Since 2007, when the IRS Whistleblower Office was enacted, whistleblowers have helped the IRS collect $3.4 billion in revenue and have been subsequently rewarded to a tune of over $465 million collectively. Just in 2016, whistleblowers were awarded 418 times totaling over $61 million. This is a 322 percent increase from the 99 total awards paid in 2015.
This is not to say that whistleblowing is a simple or sure-thing process. For some perspective, in 2016 the IRS rejected 12,395 whistleblowing claims that were considered “not specific, credible, or are speculative in nature.” Additionally, the IRS Whistleblower Office states they are seeking to create more protections for whistleblowers, as “whistleblowers may be putting their careers at risk by coming forward…”

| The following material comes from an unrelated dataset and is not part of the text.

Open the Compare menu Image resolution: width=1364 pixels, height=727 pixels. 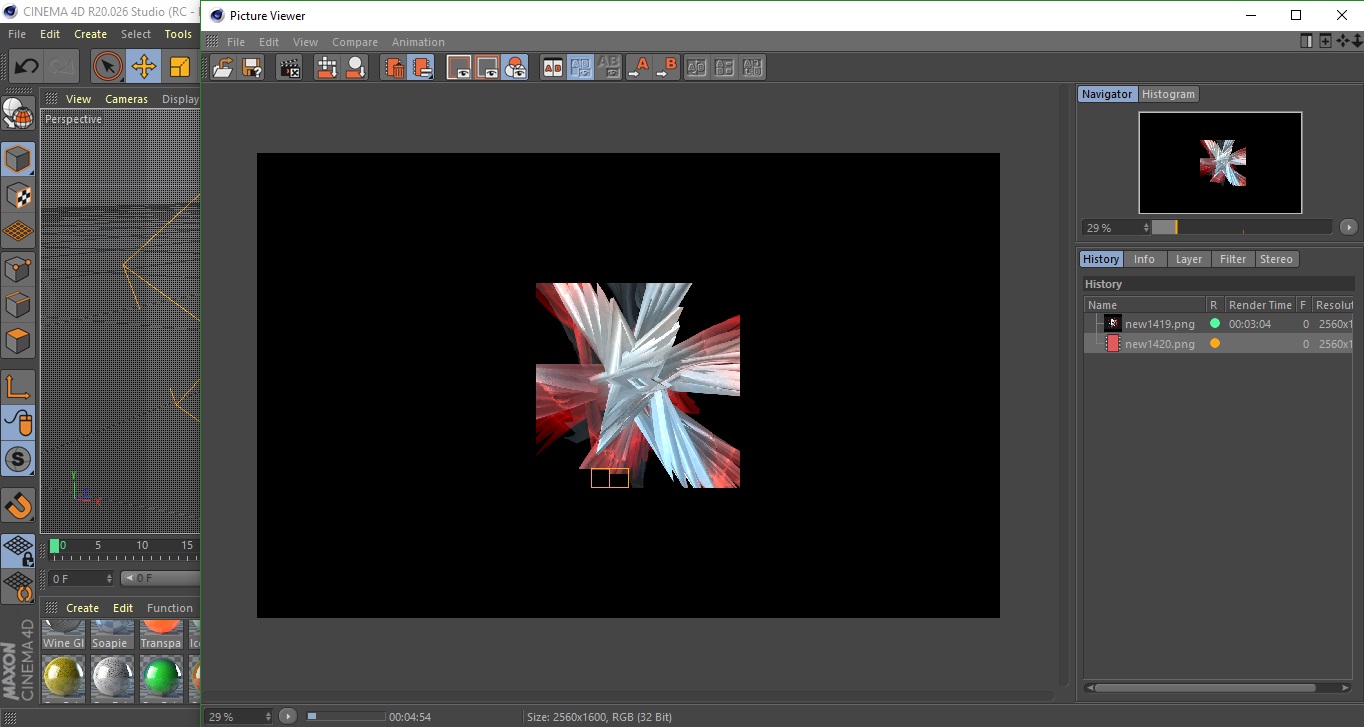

Due to the large amount of resources dedicated to filing through whistleblowing claims that turn out to be bogus, the IRS Whistleblowing Office is also seeking to enact a sanction against individuals who “improperly disclose taxpayer information obtained from the IRS in connection with their whistleblower claim.”

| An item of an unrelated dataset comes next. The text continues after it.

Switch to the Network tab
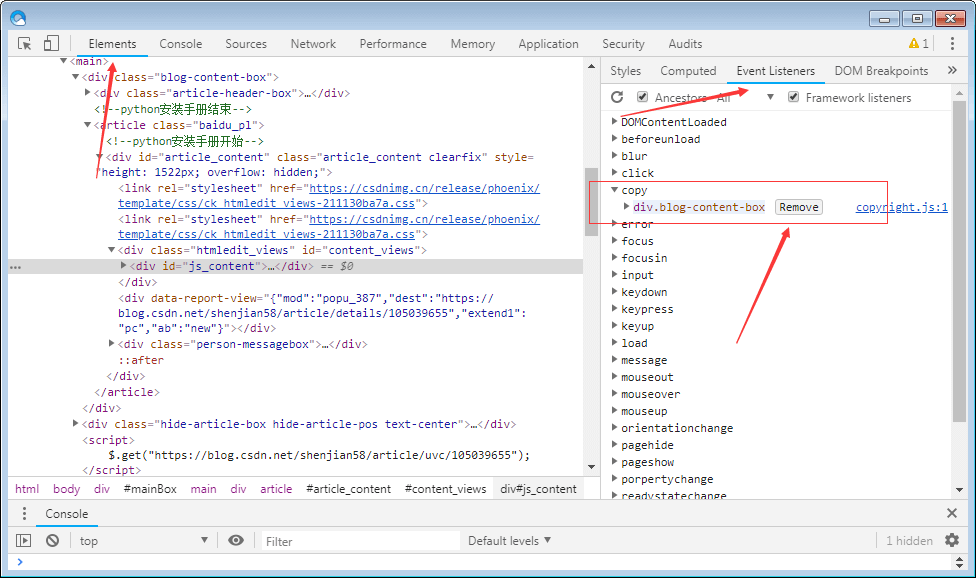976x578 pixels. pos(313,43)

To be an IRS whistleblower
For a case to be considered by the IRS Whistleblowing Office, all information submitted by the whistleblower:
- Must be signed and submitted under the threat of perjury
- Relate to an action in which the tax, penalties, interest, additions to tax and additional amounts in dispute exceed $2,000,000
- Relate to a taxpayer, and for individual taxpayers only, one whose gross income exceeds $200,000 for at least one of the tax years in question
If your whistleblowing leads to penalties enacted by the IRS, you are entitled to at least 15 percent, but not more than 30 percent, of those proceeds.
At Altman & Altman LLP, we have the dedication and experience to help go over these types of cases and provide guidance as you navigate a whistleblowing claim. Call us for a free consultation today at 617-492-3000 or toll-free at 800-481-6199. We are available 24/7.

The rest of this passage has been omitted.